Il sistema lombardo si caratterizza per un’alleanza forte, e vincente, fra istituzioni formative e imprese. Un circolo virtuoso di incrocio fra domanda e offerta che ha portato 13.001 studenti a scegliere percorsi Iefp per l’anno scolastico 2017/2018. In controtendenza rispetto al dato nazionale anche il numero degli apprendisti che è passato dai 110 del 2013 ai 2.600 del 2016. L’alternanza scuola/lavoro si attesta tra il 15 e il 50% del monte ora complessivo del percorso triennale di qualifica, mentre alla formazione degli apprendisti è destinata una quota complessiva non inferiore al 5% delle risorse complessive. “Alla fine dello scorso anno scolastico – ha sottolineato Aprea – 21.892 ragazzi hanno concluso questi percorsi.

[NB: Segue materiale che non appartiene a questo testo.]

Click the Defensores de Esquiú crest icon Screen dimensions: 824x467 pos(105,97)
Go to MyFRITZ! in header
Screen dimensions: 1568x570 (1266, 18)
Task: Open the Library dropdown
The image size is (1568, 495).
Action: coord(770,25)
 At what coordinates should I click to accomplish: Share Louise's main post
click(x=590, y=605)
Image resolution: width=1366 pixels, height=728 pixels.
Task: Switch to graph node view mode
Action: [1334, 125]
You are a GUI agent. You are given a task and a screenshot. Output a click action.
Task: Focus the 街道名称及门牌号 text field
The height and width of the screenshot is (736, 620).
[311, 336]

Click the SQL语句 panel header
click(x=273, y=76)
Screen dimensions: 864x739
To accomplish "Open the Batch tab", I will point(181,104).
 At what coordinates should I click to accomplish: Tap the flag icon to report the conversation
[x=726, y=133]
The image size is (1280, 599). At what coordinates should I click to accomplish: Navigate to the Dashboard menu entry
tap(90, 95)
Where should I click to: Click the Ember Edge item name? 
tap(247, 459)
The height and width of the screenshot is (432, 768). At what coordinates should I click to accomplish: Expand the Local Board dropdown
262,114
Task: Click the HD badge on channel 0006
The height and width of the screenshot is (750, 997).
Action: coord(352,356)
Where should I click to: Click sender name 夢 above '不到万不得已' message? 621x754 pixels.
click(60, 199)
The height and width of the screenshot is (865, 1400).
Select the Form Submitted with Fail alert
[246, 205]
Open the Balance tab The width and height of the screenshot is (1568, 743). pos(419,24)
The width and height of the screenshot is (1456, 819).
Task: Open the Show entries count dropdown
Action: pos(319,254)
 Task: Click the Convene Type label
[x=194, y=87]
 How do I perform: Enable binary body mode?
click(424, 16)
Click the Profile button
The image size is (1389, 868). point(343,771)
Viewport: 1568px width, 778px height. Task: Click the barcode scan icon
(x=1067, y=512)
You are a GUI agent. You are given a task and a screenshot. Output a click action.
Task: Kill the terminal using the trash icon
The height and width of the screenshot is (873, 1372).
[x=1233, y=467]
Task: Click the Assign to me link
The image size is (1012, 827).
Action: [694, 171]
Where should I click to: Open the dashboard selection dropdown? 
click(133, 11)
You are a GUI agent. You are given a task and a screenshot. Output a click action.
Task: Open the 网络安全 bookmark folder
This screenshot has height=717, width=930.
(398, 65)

In particolare 14.794 si sono qualificati e 7.098 si sono diplomati. Nel 2012/2013 erano 13.724”.

Regione Lombardia ha investito 1,3 miliardi di euro nel sistema di Istruzione e Formazione Professionale nel quadriennio 2013/2017. 360.000 i giovani che hanno usufruito dell’investimento, di cui 73.970 sono qualificati, 32.004 diplomati, 3.206 apprendisti e 1.657 supertecnici, distribuiti prevalentemente nei settori informatica ed elettronica, chimica e biotecnologie, servizi e internazionalizzazione delle imprese, benessere, agroalimentare, artigianato evoluto, legno e moda.